Every college-age Asian kid gets grilled about their future. By the time I was 22, it started to annoy me when older people asked me about my life. “Have you picked a career?” “Will you go into medicine like your parents?” What are your life plans?”
Life plans. Hmm…Can one plan an entire life by 22, or any age? “Working on it,” I’d say smiling, but really I wanted to sock them in the face.
Conventional wisdom is so dumb, but it did my head in when I was young. I was in awe of cousins and friends who had it “together” – structure in their careers, wives at 23, down payments on houses. “Shit,” I thought, “How do they make decisions like that? Meanwhile, I was still deciding on lunch.
Fast-forward a few years to when I started Fear.less Magazine and my coaching + consulting business. Those same people (even older, still annoying) said, “You work too much.

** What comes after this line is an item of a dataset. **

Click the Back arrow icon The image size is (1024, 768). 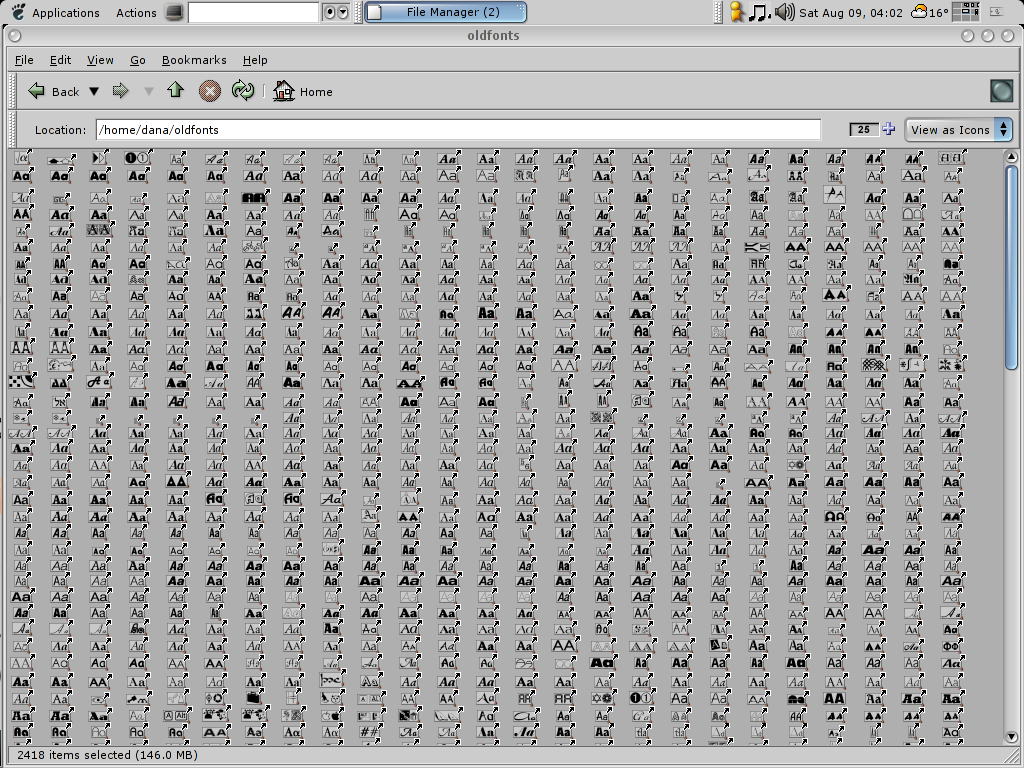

Don’t you need a balance?” “You know you’ve got to sacrifice to make your relationship work, right?” When friends got married and started having babies, I had difficult conversations about why I didn’t have or want those things at that time. To their questions, I had no answers. In fact, the only honest answer I had is that I couldn’t neatly answer these questions. Not at 22, not years later, and probably not now. Maybe never. Neat isn’t my thing.

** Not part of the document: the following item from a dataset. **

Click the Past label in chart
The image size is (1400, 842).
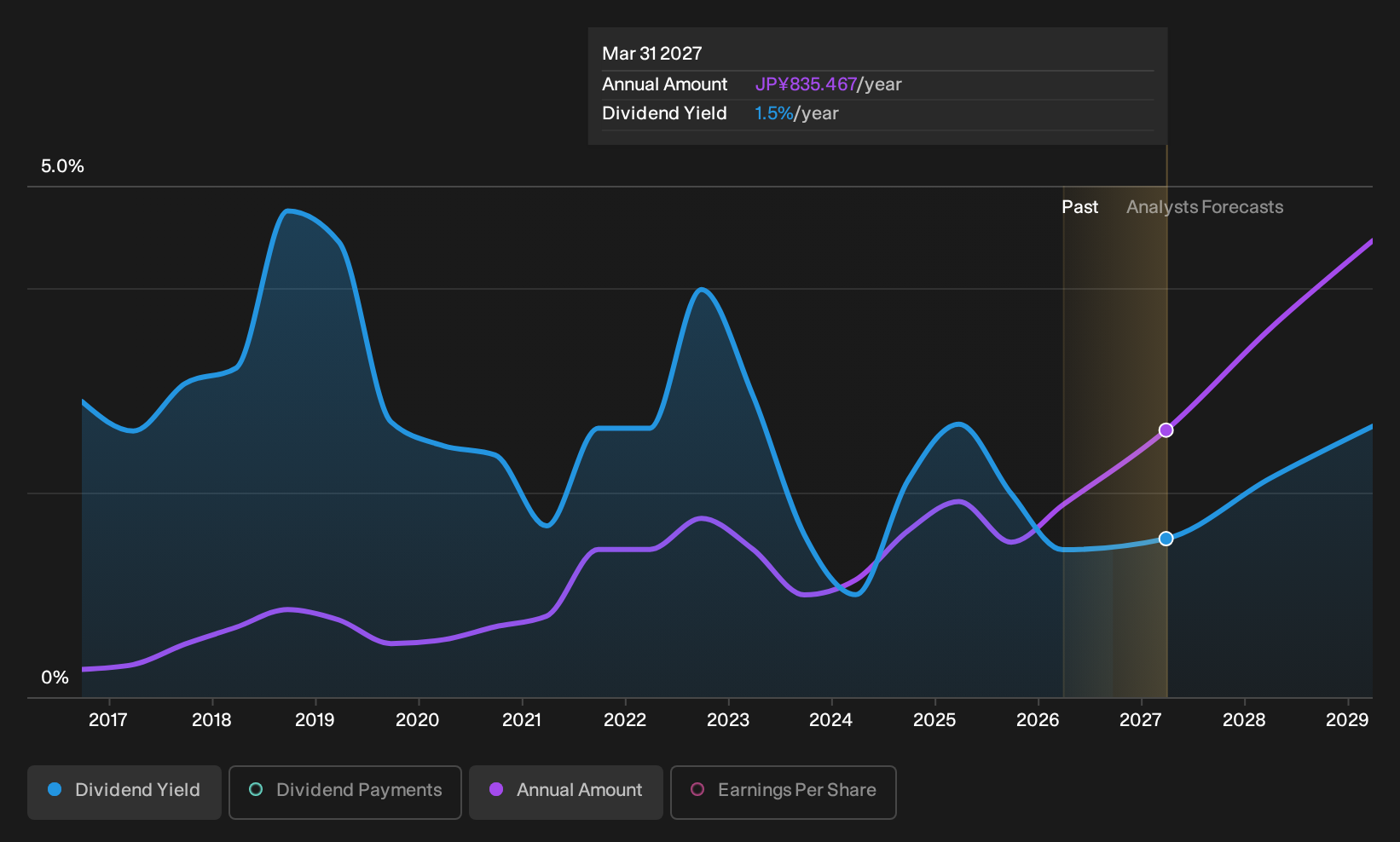[1079, 207]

It wasn’t because I didn’t know what I wanted that I had such a tough time with this. I actually spent a good chunk of my days noodling out what I wanted: A partnership that could mean marriage. A business that helped others but also made me money. To travel – which meant babies later on, not in the next five minutes. Connecting deeply with people, through coaching. Impact and scale, which meant a magazine that reached 15,000 people at once. I’ve always known on some level what I want; but they were not Answers with a capital A that satisfied. My answers came from a different world-view than the people asking the questions. My answers weren’t Proper.

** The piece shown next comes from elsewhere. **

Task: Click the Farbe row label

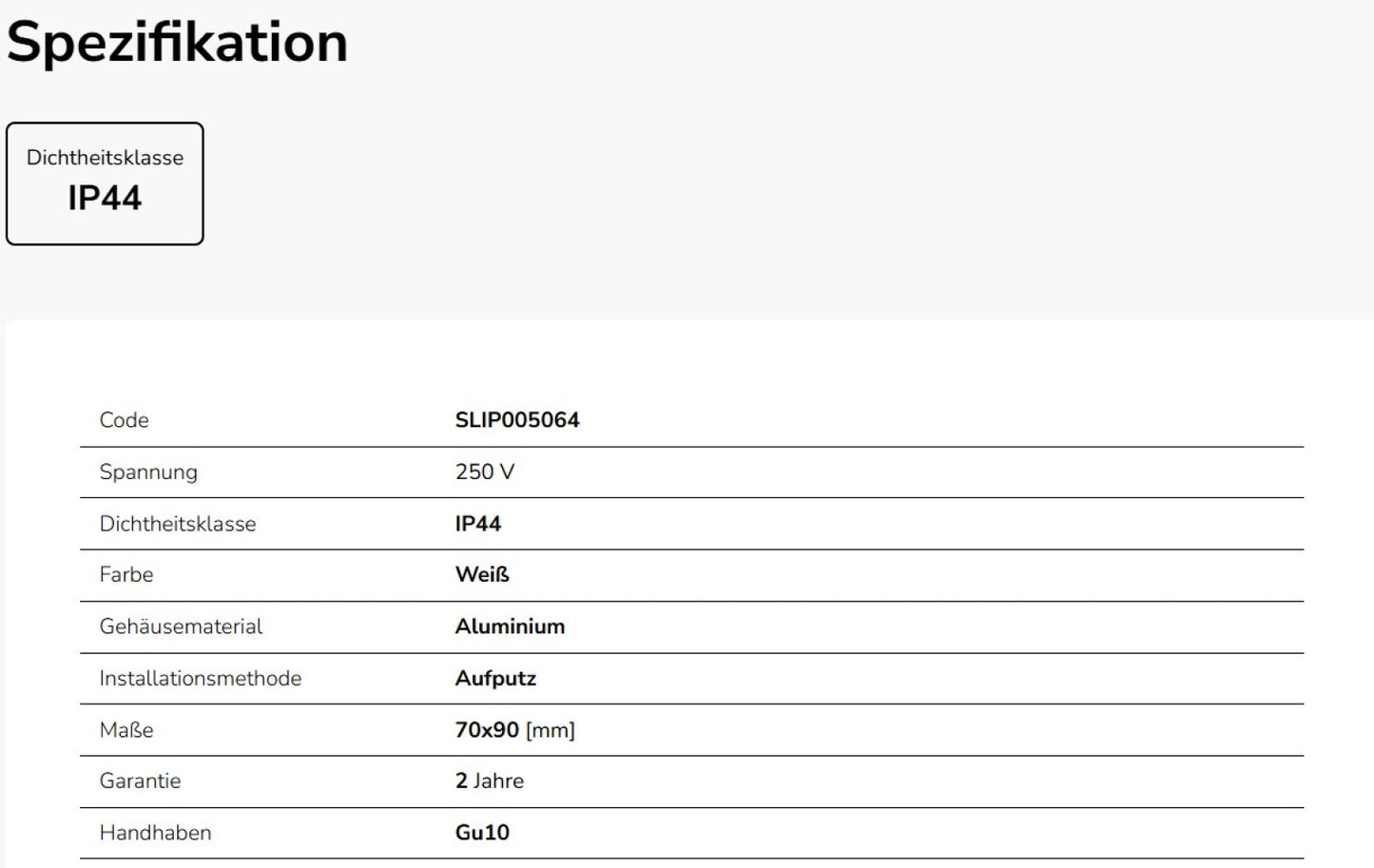Action: (x=126, y=574)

I’ll show you. Here are some nonsensical things I’ve done in the last five years:
- Didn’t attend medical school after taking the entrance exam, applying twice, and finally getting in.
- Declined to pursue photography, even though I graduated with honors and worked with my idol.
- Launched World War III in my family because my relatives didn’t step up to help my parents when they should have.
- Ended an engagement because I wasn’t happy anymore (you just don’t call off the promise of marriage in Indian families.)
- Made career choices where I struggled, questioned myself, and felt embarrassed almost daily.
Do people have Answers as messy and awkward as that? Do they talk about them at cocktail parties where they might look like commitment-phobes, scaredy-cats or fools? Conversations where I gave real answers and got wide-eyed looks of confusion in return reminded me to keep my honesty on my person.
Last year, I learned to keep my definition of “Answers” much more flexible. During a confusing career transition I asked my mentors – some of the smartest, brightest people I know – “What’s the best career move for me?” I was grasping for answers and reassurance that I’d make it. I sifted through their emails and found moral support, but no answers. I found myself angry. I was grateful for their support of course, but I thought, “Really? Even they don’t have answers?!” This WTF moment lasted for the next three weeks as I processed the chasm between my expectations for answers and what I received.
It was a tough, but what I learned changed forever how I came to my answers. I no longer searched and banged my head against the wall for clarity. As I went for walks and re-read emails from my mentors, I slowly realized that these wise people knew that answers couldn’t be forced out of someone else; that they have to be shaped on one’s own. So they did the smart thing and helped me on that path by trusting and having faith in me, pushing me to continue, but not imposing a rigid Answer with a capital A. It was that moment that I stopped demanding answers from everyone, including the universe and myself.
This state- of wanting answers but not having them – of not knowing – is where we need to get comfortable. We need to hang out in this zone of total uncertainty without escaping, though every part of us wants to. A lack of clarity cannot stop us from living, driving to work, cooking noodles, checking email, calling our mothers.
I remember feeling calm after first realizing this, as if I just took off a tight harness. I felt confident that the choices I had made were good for me, uncertainty no longer freaked me out. I stopped avoiding awkward conversations at weddings. I stopped searching for answers, because I had faith they would come. And they did.
Yours will too.
When we want answers, what we’re really looking for is the strength to live with hard questions. It’s a feeling of security we’re after, reassurance that we’ve made good choices and we’ll be okay. That’s much easier to take care of than demanding hard answers from life all the time.
The old people should’ve told me that, don’t you think?